Editor's note: Jerry Poole is president of Acrometis, LLC, which offers automated claims processing for the workers' compensation industry.
The problem currently manifesting itself with the Department of Health and Human Services (HHS) health care marketplace, or exchange, is the result of an inherent management problem—one that is also rampant in the P&C workers' compensation world.
The Department of Defense (DoD) has fielded some magnificently complicated weapon systems that allow our country to remain strong and defend freedom throughout the world. I offer that as an example of a federal entity that can develop and manage complex IT systems. The DoD's annual budget is slightly more half that of the HHS. With essentially unlimited financial resources, why can't the HHS build exchanges? These are data marts that connect already existing processes and sources, so conceptually it is a simple integration problem.
The answer is that it is the details that count. Making all the bits and bytes line up in the interfaces so that all the disparate systems transfer data that is meaningful to each sending and receiving system. Engineering communications 101. Which brings us to the point. The DoD learned that success in developing systems requires a knowledgeable buyer. They created acquisition authorities staffed with technically experienced decision makers.
Technical organizations like Apple, Amazon, Microsoft and even the DoD have technical DNA in their decision making processes. These organizations inherently understand that creating software solutions, or inventing hardware, is largely a process of trial and error. You start with an operating theory then build a solution. Then you expect to find ideas that did not work as theorized or need maturation with real data. If you don't understand that process or if you believe you can simply build a solution and it will work at the first throw of the switch, you are bound to 'fail.' If you are not technically minded, this 'failure' looks like a tragedy. But if you do understand the development process, you can recognize this as the first step of many toward success.

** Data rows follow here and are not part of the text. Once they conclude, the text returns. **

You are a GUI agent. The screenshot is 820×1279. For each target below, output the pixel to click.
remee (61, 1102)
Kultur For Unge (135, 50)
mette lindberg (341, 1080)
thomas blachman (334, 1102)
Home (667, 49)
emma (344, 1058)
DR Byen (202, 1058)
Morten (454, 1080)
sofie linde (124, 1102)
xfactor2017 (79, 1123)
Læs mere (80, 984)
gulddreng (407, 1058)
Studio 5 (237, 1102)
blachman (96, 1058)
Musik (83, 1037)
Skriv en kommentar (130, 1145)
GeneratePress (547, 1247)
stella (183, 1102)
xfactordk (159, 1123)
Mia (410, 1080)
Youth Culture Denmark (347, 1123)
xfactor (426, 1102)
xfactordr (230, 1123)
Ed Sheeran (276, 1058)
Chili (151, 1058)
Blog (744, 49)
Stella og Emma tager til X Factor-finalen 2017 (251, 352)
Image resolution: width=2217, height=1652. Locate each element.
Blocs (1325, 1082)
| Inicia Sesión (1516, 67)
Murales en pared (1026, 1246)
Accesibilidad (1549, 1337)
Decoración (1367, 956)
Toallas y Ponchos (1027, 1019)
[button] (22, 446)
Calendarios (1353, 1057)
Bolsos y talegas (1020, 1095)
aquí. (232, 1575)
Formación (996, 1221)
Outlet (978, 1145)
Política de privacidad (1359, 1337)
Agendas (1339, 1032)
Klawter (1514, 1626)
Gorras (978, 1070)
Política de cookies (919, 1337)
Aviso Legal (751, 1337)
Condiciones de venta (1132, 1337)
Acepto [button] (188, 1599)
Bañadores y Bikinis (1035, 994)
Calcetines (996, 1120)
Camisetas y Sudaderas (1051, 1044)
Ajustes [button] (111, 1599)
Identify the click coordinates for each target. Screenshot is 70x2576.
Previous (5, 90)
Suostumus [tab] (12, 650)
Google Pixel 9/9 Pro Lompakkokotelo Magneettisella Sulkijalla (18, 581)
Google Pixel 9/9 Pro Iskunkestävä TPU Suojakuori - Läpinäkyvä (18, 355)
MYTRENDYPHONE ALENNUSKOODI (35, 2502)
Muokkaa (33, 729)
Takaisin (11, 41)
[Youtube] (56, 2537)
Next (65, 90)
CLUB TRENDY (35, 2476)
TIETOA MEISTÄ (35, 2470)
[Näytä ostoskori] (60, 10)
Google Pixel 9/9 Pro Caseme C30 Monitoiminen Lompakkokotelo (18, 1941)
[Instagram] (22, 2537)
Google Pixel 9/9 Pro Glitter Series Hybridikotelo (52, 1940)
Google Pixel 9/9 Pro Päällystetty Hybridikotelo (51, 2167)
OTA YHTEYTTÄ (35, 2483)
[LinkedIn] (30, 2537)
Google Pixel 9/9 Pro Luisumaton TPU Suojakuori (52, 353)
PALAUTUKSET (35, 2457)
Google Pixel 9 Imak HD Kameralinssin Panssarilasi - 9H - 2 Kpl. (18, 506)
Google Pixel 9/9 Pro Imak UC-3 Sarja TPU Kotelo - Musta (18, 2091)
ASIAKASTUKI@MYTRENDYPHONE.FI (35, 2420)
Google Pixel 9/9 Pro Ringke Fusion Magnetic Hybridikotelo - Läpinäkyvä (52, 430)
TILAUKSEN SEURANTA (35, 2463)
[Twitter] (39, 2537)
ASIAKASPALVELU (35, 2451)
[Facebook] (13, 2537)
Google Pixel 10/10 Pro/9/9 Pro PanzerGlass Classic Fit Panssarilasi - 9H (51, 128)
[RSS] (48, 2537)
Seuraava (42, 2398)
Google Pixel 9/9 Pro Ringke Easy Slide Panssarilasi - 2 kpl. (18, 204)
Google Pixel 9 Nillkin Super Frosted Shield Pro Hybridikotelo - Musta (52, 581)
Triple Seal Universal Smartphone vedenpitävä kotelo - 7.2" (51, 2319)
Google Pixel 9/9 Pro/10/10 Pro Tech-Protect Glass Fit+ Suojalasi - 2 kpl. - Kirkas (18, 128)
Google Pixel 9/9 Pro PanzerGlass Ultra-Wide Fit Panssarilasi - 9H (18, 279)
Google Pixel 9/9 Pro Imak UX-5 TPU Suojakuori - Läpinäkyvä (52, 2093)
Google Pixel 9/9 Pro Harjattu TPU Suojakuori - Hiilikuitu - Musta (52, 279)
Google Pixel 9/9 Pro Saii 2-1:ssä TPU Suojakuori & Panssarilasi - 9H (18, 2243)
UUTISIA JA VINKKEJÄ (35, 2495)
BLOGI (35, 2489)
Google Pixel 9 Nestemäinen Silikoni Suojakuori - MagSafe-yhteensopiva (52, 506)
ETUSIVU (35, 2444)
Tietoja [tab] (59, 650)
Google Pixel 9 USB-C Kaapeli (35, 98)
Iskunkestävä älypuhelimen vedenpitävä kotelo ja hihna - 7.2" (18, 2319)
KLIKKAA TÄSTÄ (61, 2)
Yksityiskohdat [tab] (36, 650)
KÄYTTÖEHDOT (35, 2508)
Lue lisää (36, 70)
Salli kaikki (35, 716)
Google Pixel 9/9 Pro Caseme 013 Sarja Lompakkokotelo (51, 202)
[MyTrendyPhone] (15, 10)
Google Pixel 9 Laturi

Government contracts or P&C carrier contracts are usually awarded to the 'safe' choice. The safe choice is usually a brand-name large consultant firm or other qualification other than technical DNA. These organizations sell the concept of success as a schedule of milestones that don't address development risk as part of the expectation. There are a lot of recent 'failed' integrations of claim systems. Those failures and the HHS failures point to an acquisition system where the organizations that win contracts are not necessarily the organizations that are capable of delivering the advertised solutions.
High profile launch schedules developed presuming success at every step are bound to be disappointed. They sell nicely in the early stages and people can look like heroes when the delivery is months or years away. But the reality of system development is you must expect to toddle, fall and get up again over and over again until the system runs well. Then you can launch. The best way for the exchanges to succeed is to pull the systems off line, give up on the political exigencies of the Oct. 1 operating date. Then test, fix, develop until they are ready for public consumption. Every day they are operating in a deficient manner they are creating fodder for the press and staying in the public eye.